* **EXERCISE**:
Reproduce everything in the items below from the line containing "You are a computer-use agent. 635x507 pixels." down to the end of the items, word for word, and leave the pictures out.

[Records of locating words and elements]
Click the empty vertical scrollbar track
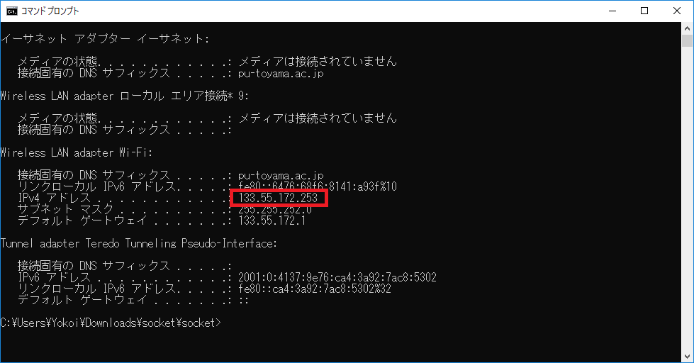This screenshot has height=363, width=694. 688,213
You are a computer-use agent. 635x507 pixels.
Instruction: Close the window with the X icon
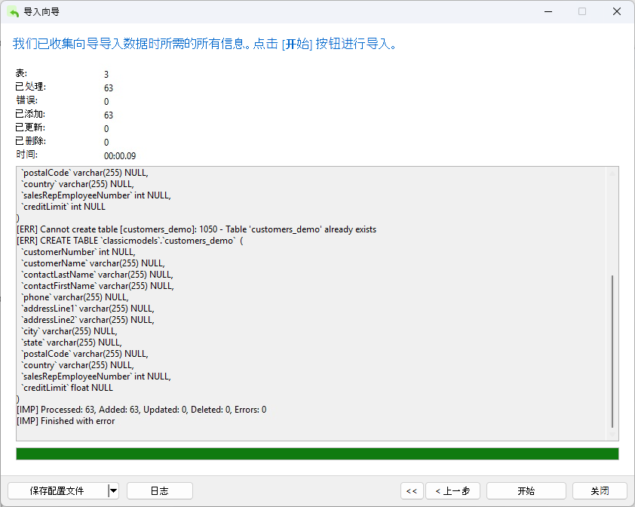click(x=617, y=12)
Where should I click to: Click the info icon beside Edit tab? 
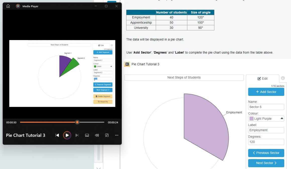point(283,78)
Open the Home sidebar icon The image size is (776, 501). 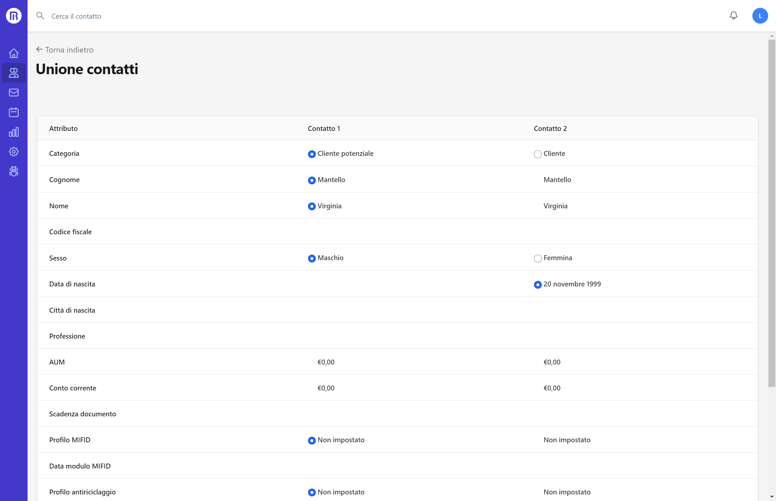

* **COMPLETE ANSWER**:
You are a computer-use agent. 635x507 pixels.
Instruction: Close the window with the X icon
click(x=617, y=12)
Where should I click to: Click the info icon beside Edit tab? 
point(283,78)
Open the Home sidebar icon The image size is (776, 501). 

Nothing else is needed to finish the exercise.